• Data section:
+ + + + + + +
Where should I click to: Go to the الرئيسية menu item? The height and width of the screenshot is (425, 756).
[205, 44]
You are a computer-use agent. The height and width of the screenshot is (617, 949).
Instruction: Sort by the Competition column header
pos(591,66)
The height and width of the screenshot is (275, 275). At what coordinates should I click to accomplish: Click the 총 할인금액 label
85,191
+ + + + + + +
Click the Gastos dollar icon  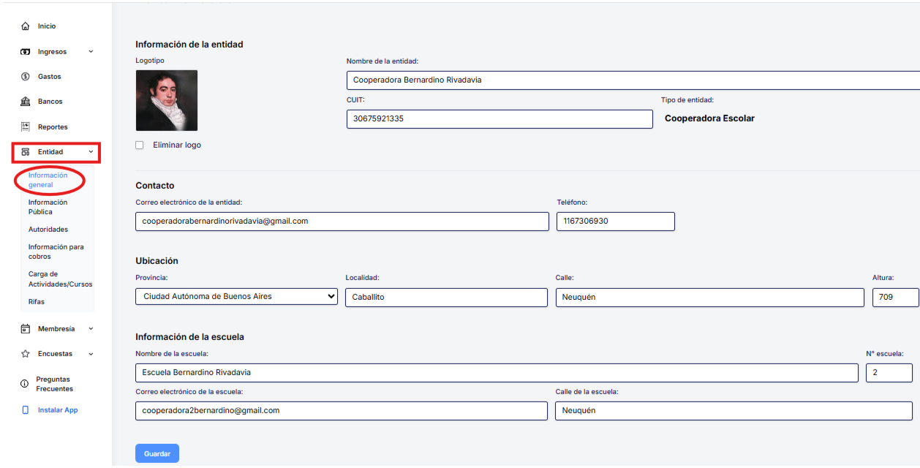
+ + + + + + +
• Brief: List every line above that contains the string "should", matching case exactly.

• Solved problem:
Where should I click to: Go to the الرئيسية menu item? The height and width of the screenshot is (425, 756).
The height and width of the screenshot is (275, 275). At what coordinates should I click to accomplish: Click the 총 할인금액 label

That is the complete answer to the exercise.